ねている世界 ねごとの罪を問えるか
ねごとは寝ているときに発するので、本人が覚えていない場合があります。
いっぽう、半分くらい覚醒している状態で放つ寝言もあるようです。「●●という寝言を言っていた」という指摘を一緒にいた人からされて、言われてみれば「それ、言ったわ」という自覚がある経験が私にはあります。
夢のなかでは、理性がきかないことがあるようです。現実では理性がはたらくので決してそれをしないけれど、夢の中ではしてしまうということがあると思うのです。たとえば、人殺しをしてしまう夢をみるとか、死体を隠す夢をみるとか……暴力だとか、性欲だとか、道徳・倫理の崩壊した化け物になってしまうようなことが夢のなかではありえるでしょう。

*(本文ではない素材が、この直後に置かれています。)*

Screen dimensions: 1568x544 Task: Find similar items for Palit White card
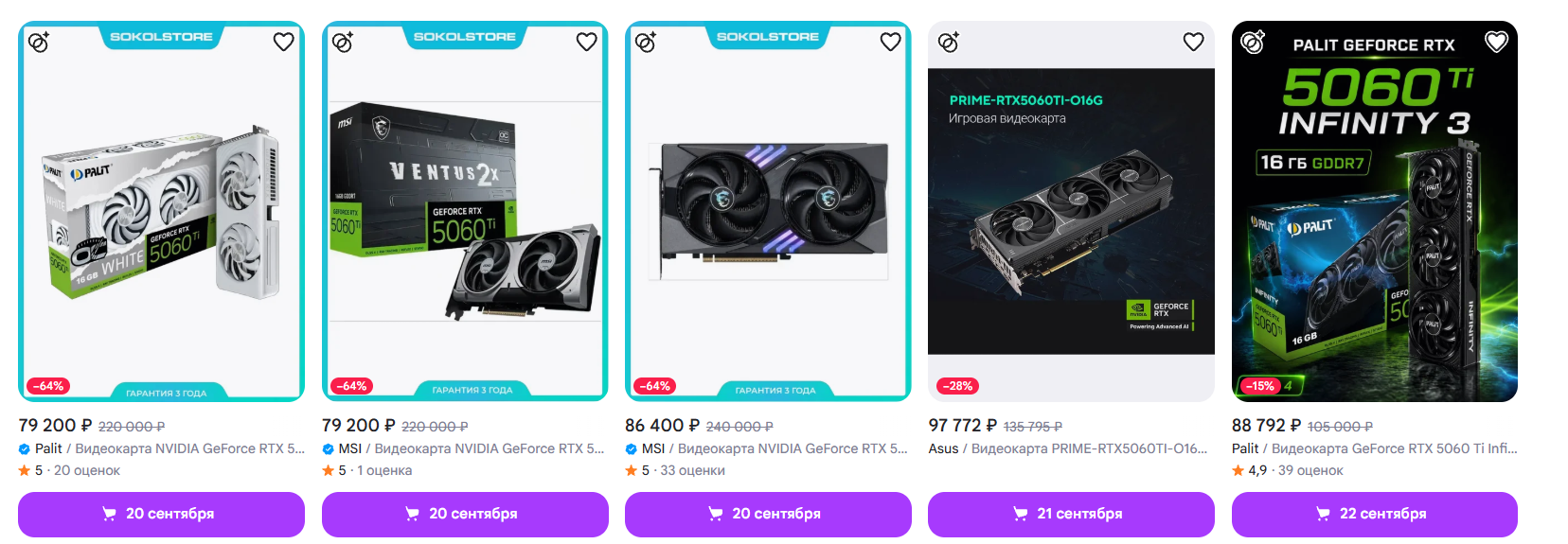point(39,42)

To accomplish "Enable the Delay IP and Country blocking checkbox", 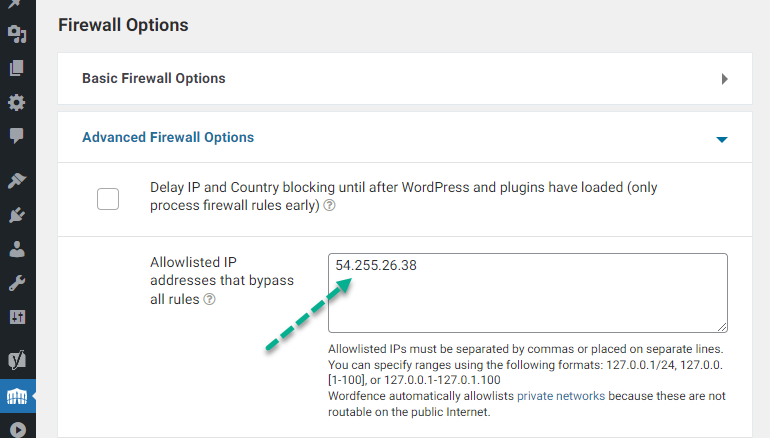I will tap(108, 199).
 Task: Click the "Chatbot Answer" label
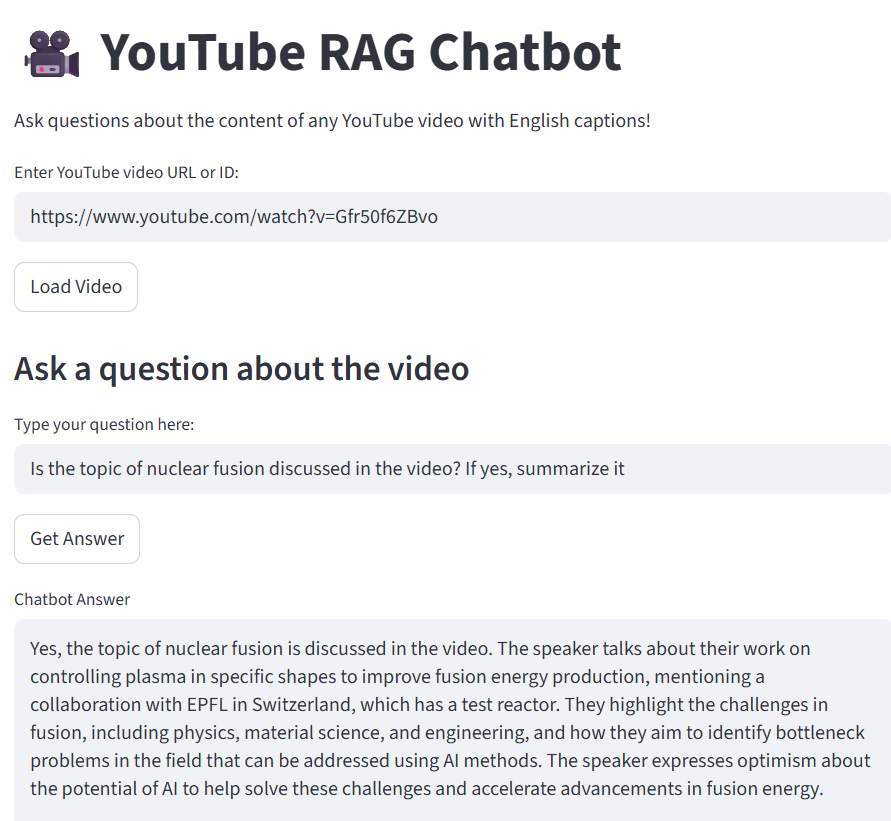pyautogui.click(x=72, y=599)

そもそも、夢のなかのその状況になることが現実ではありえない(そもそもの状況設定がありえない)、という場合が多いと思うので、「現実であればそういう状況になったとしても、そんな行動や決断・選択をすることはない」と否定する材料自体がそもそもないのかもしれません。夢の中での行動の正当性を問うこと自体がナンセンスなのです。

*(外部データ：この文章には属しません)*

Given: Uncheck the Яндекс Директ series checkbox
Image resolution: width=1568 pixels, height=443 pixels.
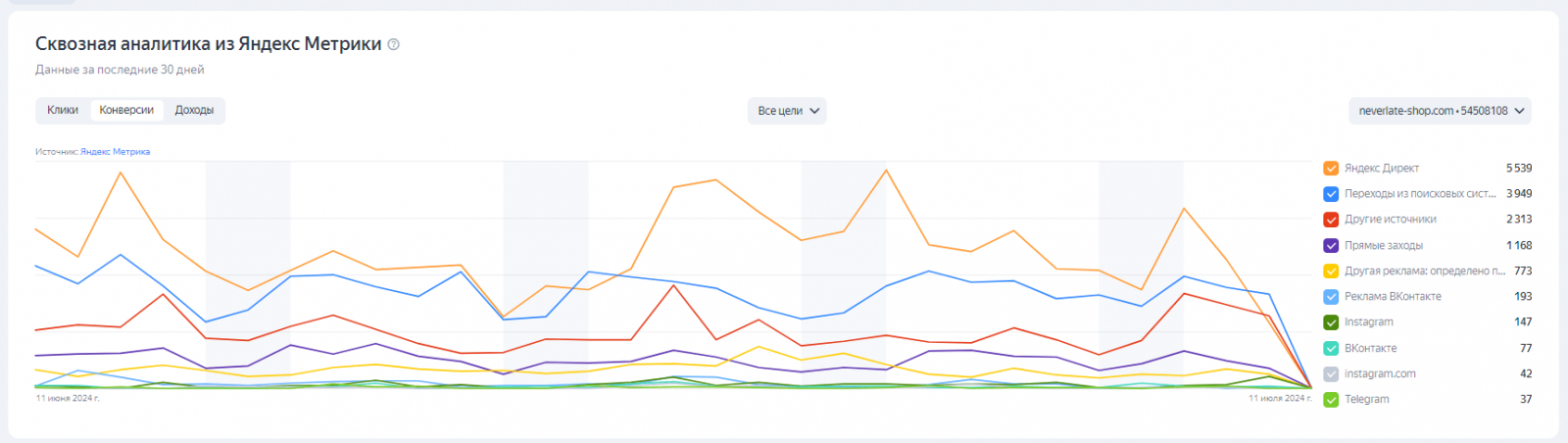Looking at the screenshot, I should pos(1331,169).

夢のなかでたとえば欲に身を任せた行為だったり非人道的な行為をしてしまうのは、現実でそういう願望を持っているからだ、という論があるかもしれません。ですが「そんな夢をみるのは、現実でもそういうことを思っているからだ」などと、誰が責められましょう。心の中は自由ですし、何かの刺激を受けて、反射的に何かを想起すること自体は無罪ですし、自然なことです。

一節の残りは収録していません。